Zu hinterfragen ist also, wer eine finanzielle Unterstützung erhalten soll. Nach den Vorstellungen der AfD sollen alle Auszubildenden diese erhalten, auch diejenigen Auszubildenden, die einen gut angebundenen ÖPNV vor Ort haben. Wir betrachten das Ganze etwas differenzierter. Zuallererst sollten die Unternehmen für die Finanzierung bzw. die Kostenübernahme ins Boot geholt werden; denn diese haben auch etwas von den Arbeitsleistungen der Azubis, sie profitieren also davon.

In Fällen, in denen es nachweislich Mobilitätsprobleme gibt, in denen ein Ausbildungsbetrieb nicht über die finanziellen Ressourcen verfügt, in denen eine Finanzierung durch die

Arbeitsagentur oder das Jobcenter nicht erfolgt oder in denen die finanzielle Situation im Elternhaus es nicht ermöglicht, könnte man über eine anteilige Finanzierung durch das Land diskutieren - aber auch nur dann.

Sehr geehrte Damen und Herren! In der letzten Sitzung des Bildungsausschusses haben wir mit Vertretern der IHK Halle-Dessau, der IHK Magdeburg und der Handwerkskammern Halle und Magdeburg ein Fachgespräch geführt. Wir haben dabei auch über die Mobilität diskutiert. Von den Verbänden kam z. B. der Hinweis, die Möglichkeit einer guten, wohnortnahen Beschulung zu gewährleisten und weiter zu forcieren. Davon haben wir in den letzten Sitzungen das eine oder andere schon übernommen.

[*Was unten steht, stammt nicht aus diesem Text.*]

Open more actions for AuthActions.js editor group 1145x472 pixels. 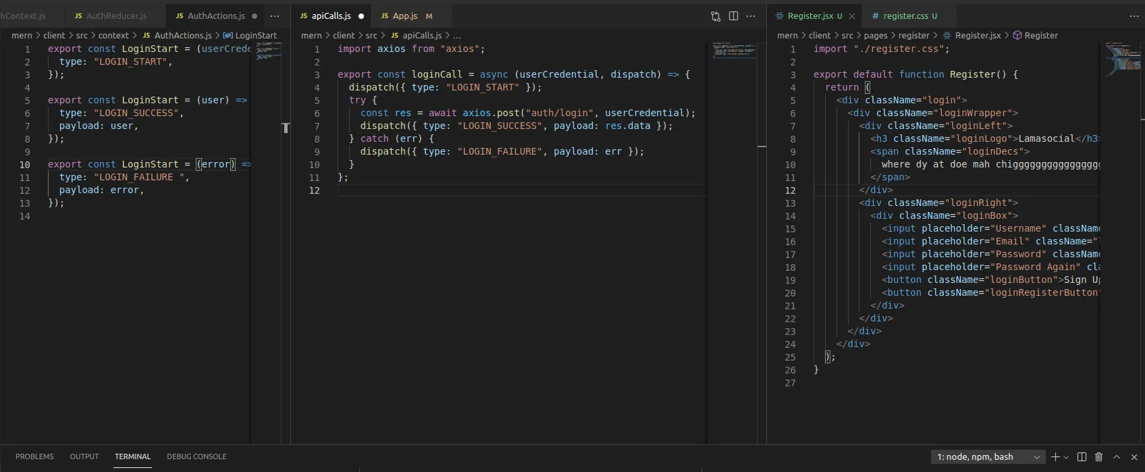click(275, 16)
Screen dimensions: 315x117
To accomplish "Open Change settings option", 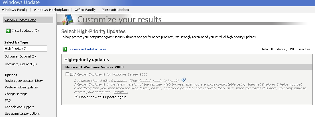I will [x=16, y=94].
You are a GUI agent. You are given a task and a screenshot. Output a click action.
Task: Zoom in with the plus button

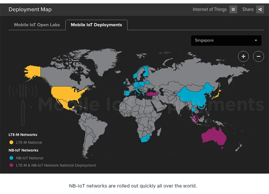point(243,56)
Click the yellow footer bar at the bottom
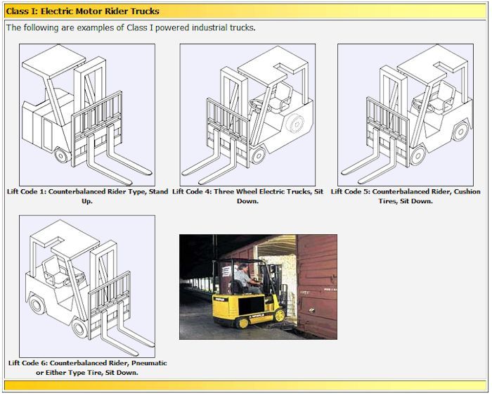 click(x=245, y=385)
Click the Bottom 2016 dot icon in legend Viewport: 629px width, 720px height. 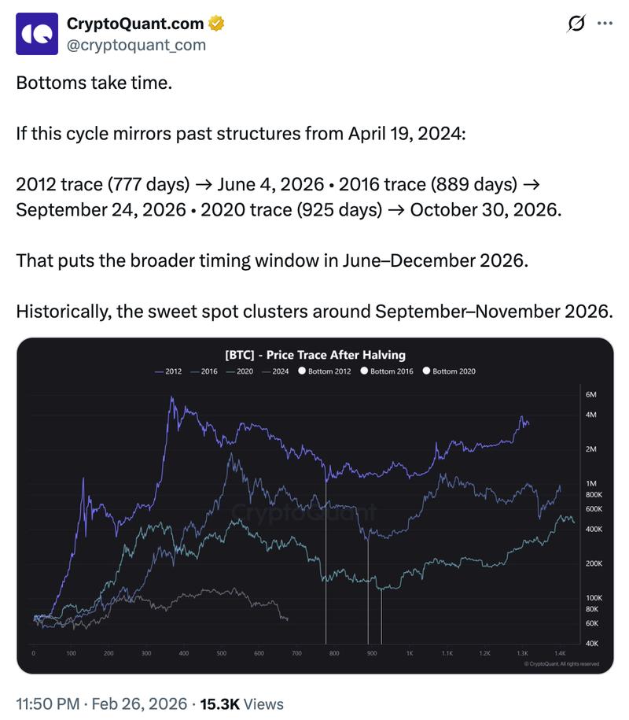[x=365, y=371]
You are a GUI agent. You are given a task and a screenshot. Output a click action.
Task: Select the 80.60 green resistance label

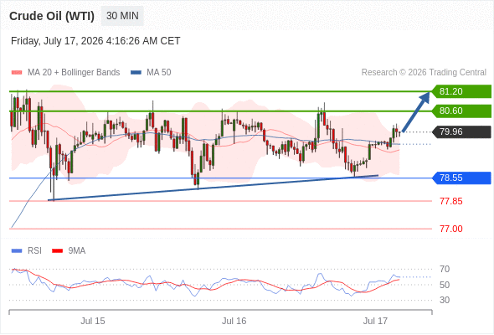461,111
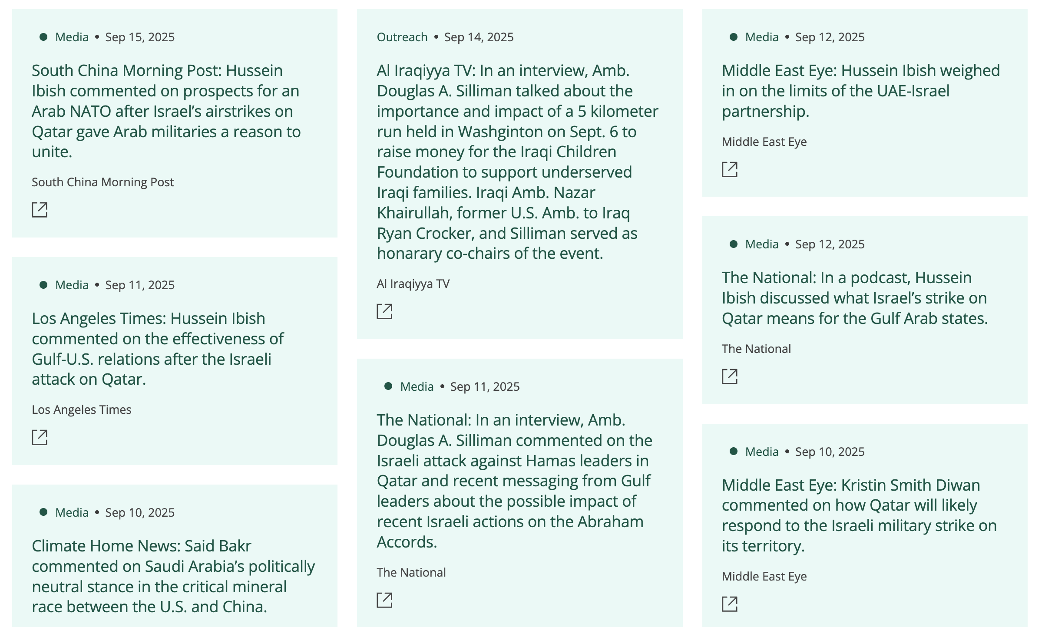Image resolution: width=1045 pixels, height=627 pixels.
Task: Open South China Morning Post Arab NATO headline
Action: (166, 111)
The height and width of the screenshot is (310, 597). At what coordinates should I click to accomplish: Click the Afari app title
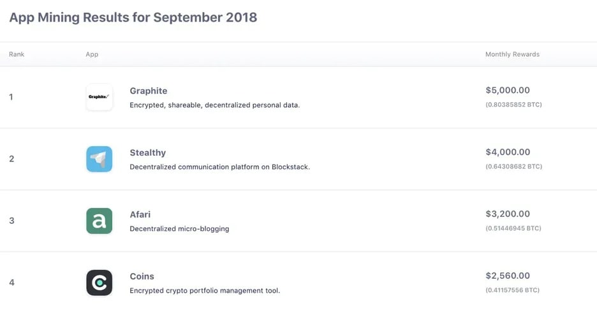tap(140, 214)
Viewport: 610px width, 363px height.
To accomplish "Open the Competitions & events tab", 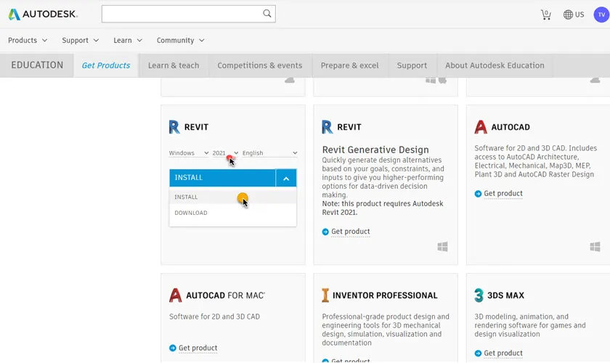I will pyautogui.click(x=259, y=65).
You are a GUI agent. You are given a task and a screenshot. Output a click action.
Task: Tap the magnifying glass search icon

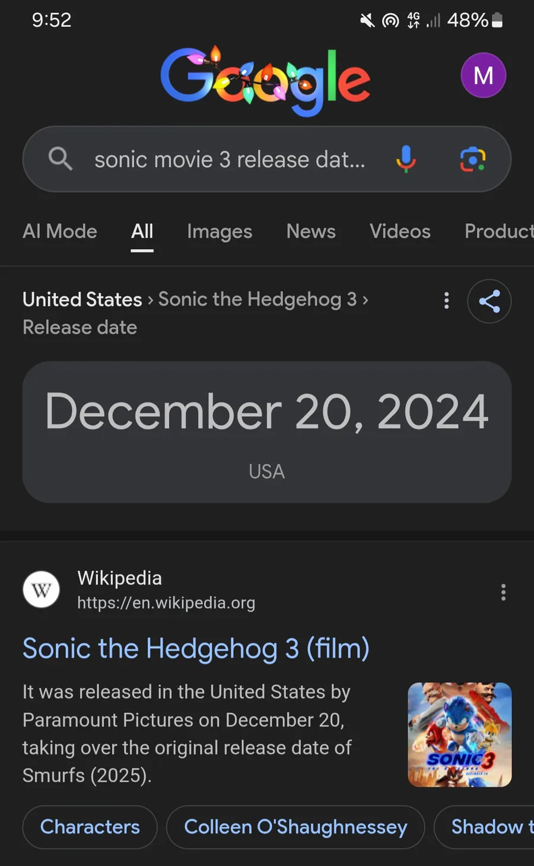60,159
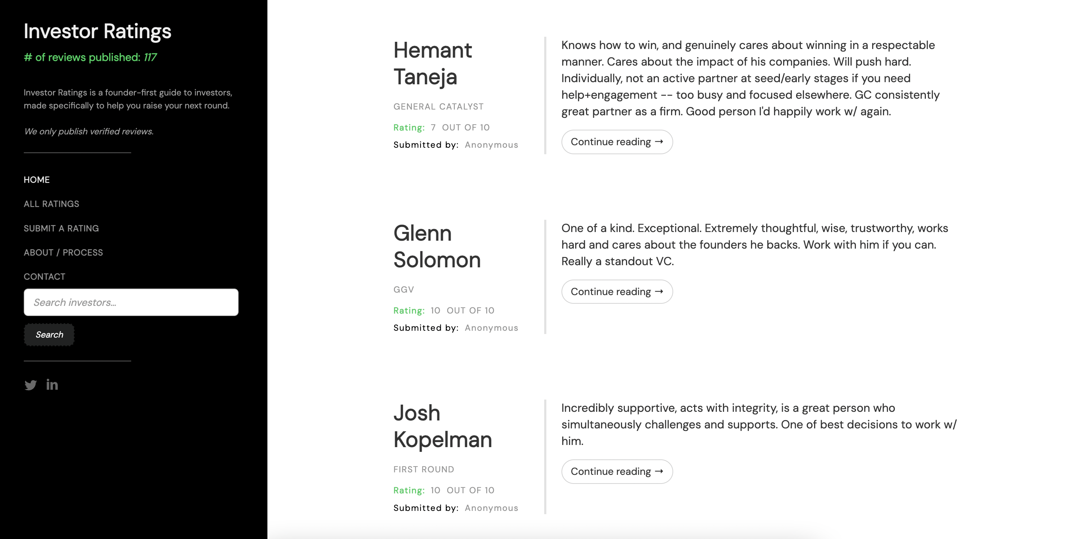Open the CONTACT page
The width and height of the screenshot is (1079, 539).
tap(44, 276)
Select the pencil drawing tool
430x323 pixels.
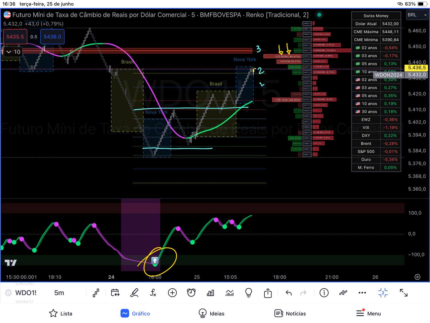click(x=134, y=293)
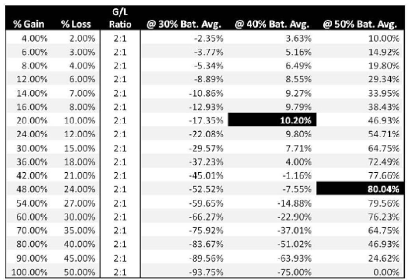Click the @ 30% Bat. Avg. header

tap(184, 24)
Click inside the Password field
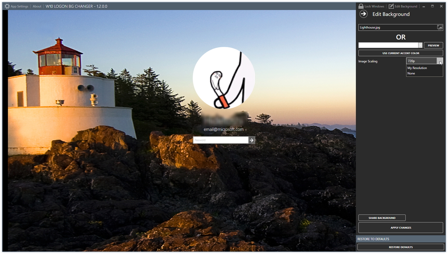The image size is (448, 254). (221, 140)
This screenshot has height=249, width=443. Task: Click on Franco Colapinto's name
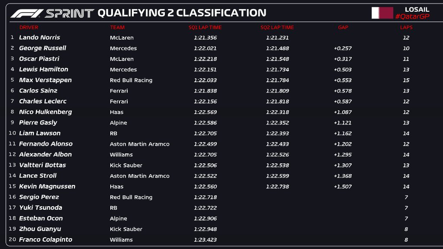pyautogui.click(x=45, y=239)
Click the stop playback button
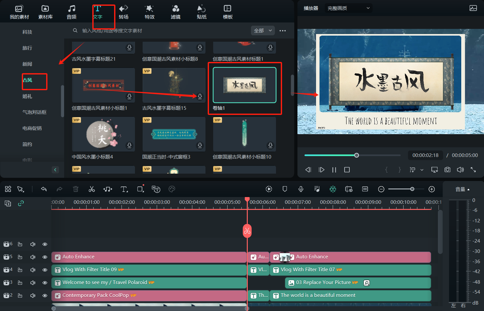 (x=347, y=170)
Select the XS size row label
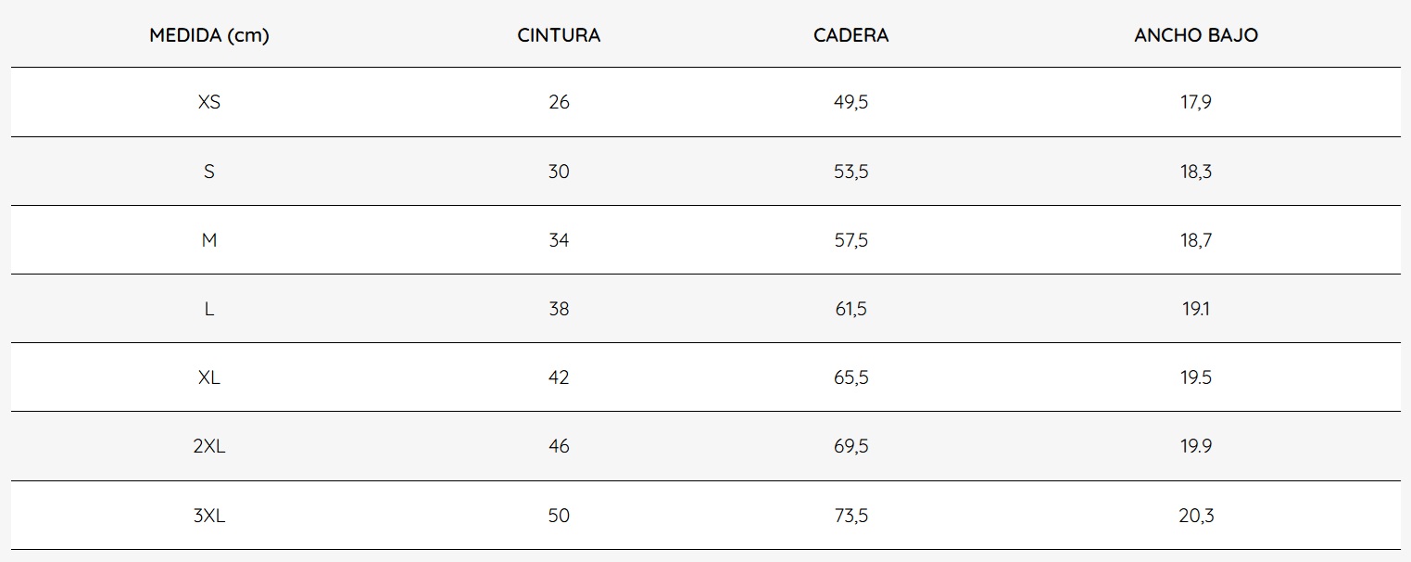Viewport: 1411px width, 562px height. (x=209, y=102)
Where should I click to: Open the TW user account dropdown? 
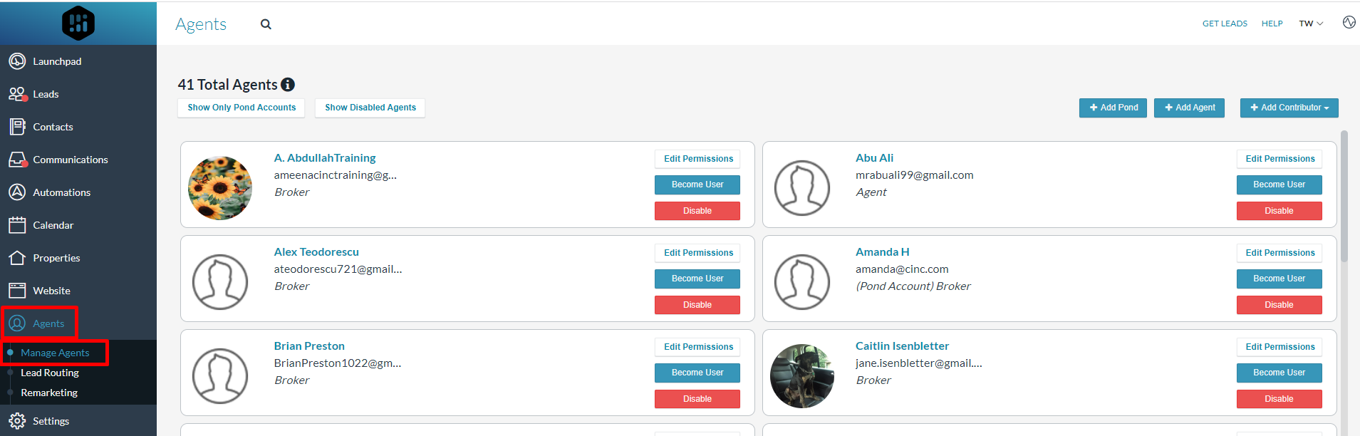[x=1310, y=24]
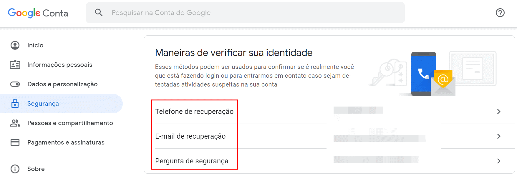The image size is (517, 176).
Task: Click the Início profile icon
Action: (x=15, y=45)
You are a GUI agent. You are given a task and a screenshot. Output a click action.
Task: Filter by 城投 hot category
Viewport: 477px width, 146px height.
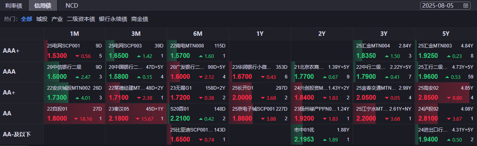click(42, 19)
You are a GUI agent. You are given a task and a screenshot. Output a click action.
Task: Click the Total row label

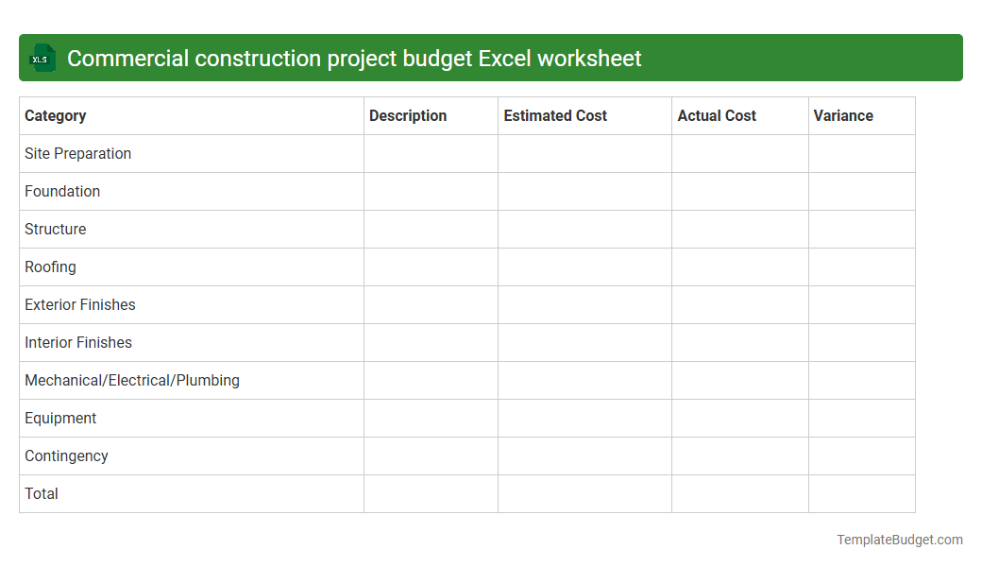pos(41,493)
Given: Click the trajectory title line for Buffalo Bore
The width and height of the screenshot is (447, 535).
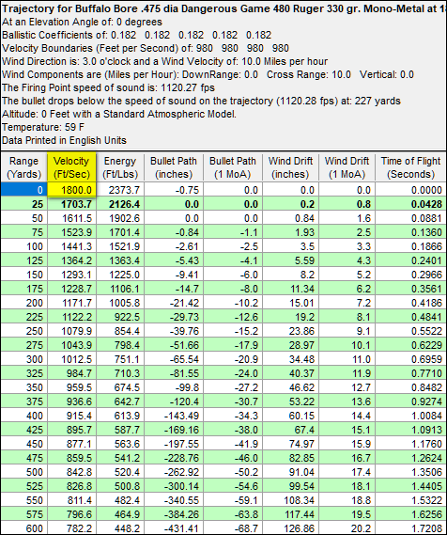Looking at the screenshot, I should 224,8.
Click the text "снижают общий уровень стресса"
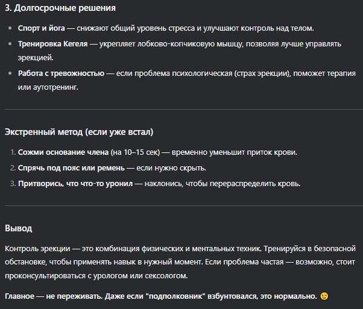The width and height of the screenshot is (363, 309). (x=136, y=28)
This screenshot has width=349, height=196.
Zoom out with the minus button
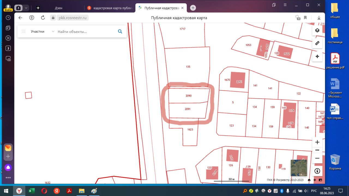point(317,158)
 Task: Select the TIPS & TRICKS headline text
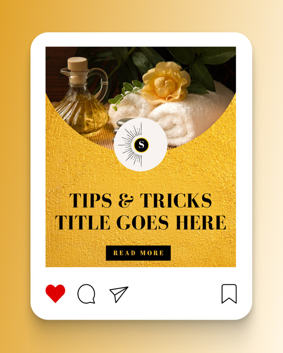click(x=141, y=200)
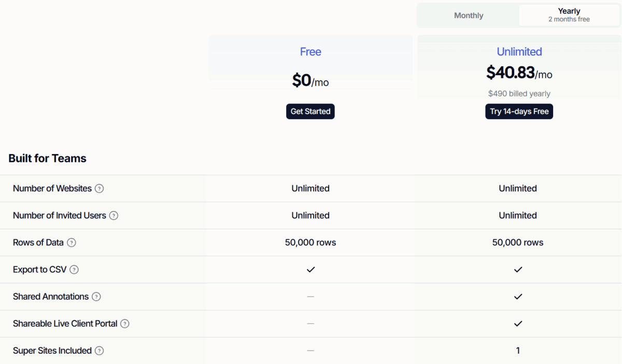Open the Number of Invited Users help tooltip
This screenshot has height=364, width=622.
[114, 216]
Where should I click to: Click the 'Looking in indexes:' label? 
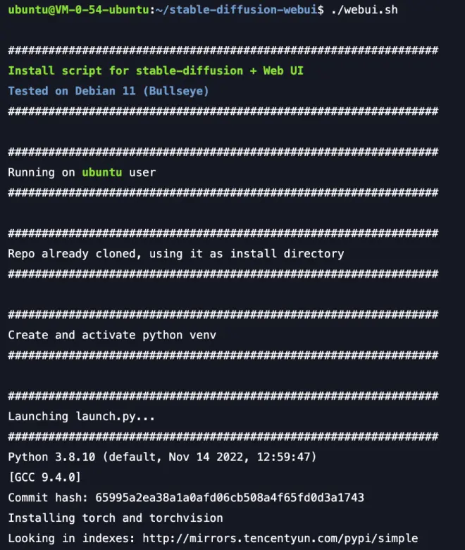point(71,539)
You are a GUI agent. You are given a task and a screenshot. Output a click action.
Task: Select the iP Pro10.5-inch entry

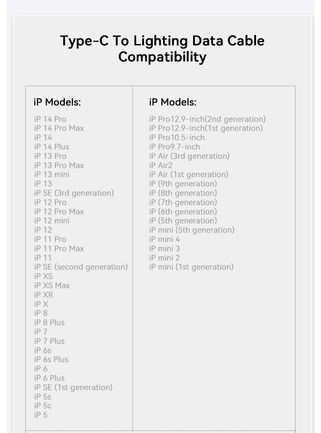coord(177,137)
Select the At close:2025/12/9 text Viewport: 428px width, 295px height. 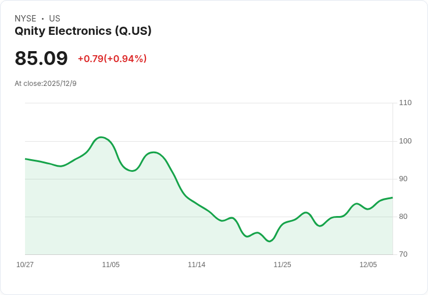(x=45, y=84)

Sie erwähnten auch positiv, dass mittlerweile 10 000 Auszubildende das Azubi-Ticket nutzen. Es gilt, dieses weiter auszubauen.

Wir sollten uns auch die derzeitige Erstattung der Kosten für die auswärtige Unterbringung und der Fahrtkosten dorthin anschauen und diese auf den Prüfstand stellen.

Ich denke, das sind Punkte, auf die wir uns zeitnah konzentrieren sollten. Erste Überlegungen zur Umsetzung sind bereits geplant oder be- finden sich schon in der Umsetzung.

Sehr geehrte Damen und Herren! Die AfD möchte jährlich Landesmittel in Höhe von 15 Millionen € für Zuschüsse zum Führerschein ausgeben.